ASHLAND, Ore. (AP) -- After scraping together a mound of zucchini, broccoli, beef, pineapple and noodles on a big round Mongolian grill, Kevin Wallace measured out a shot of grapeseed oil infused with hashish and poured it over the steaming food, setting off a sizzle.
Thirteen years after Oregon became one of the first states to make medical marijuana legal, Wallace and business partner Michael Shea think they've found a way to fit in the big gray area between making a living from medical marijuana and going to jail.

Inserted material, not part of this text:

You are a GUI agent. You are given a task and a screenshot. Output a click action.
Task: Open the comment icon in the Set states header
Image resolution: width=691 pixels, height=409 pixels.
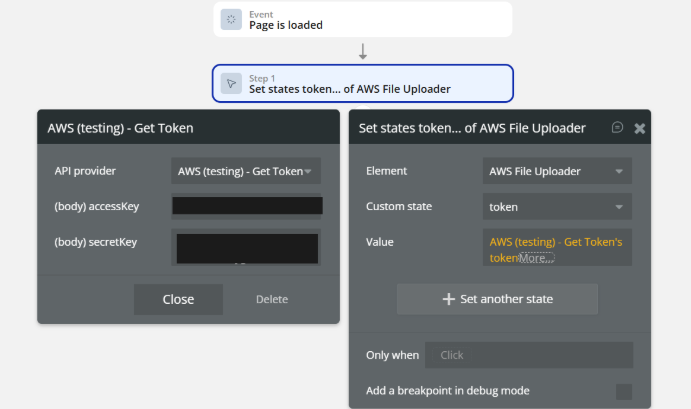coord(618,128)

Marijuana is indelibly associated with food, whether it is chemotherapy patients using the drug to try to develop an appetite, or, farcically, a couple of stoners with an overpowering case of the munchies in "Harold & Kumar Go To White Castle." Secret "herb dinners" with appetizers, entrees and desserts are reported in newspaper food sections. One restaurant chain, CHeBA HUT, is based on a marijuana theme. And patrons of the World Famous Cannabis Cafe in Portland can get a burger or lasagna packing a pot punch in between choruses of karaoke.
But restaurants where marijuana is the focus have had trouble gaining traction. The customer base is, after all, limited to medical marijuana cardholders. And any enterprise associated with medical marijuana will quickly come under scrutiny.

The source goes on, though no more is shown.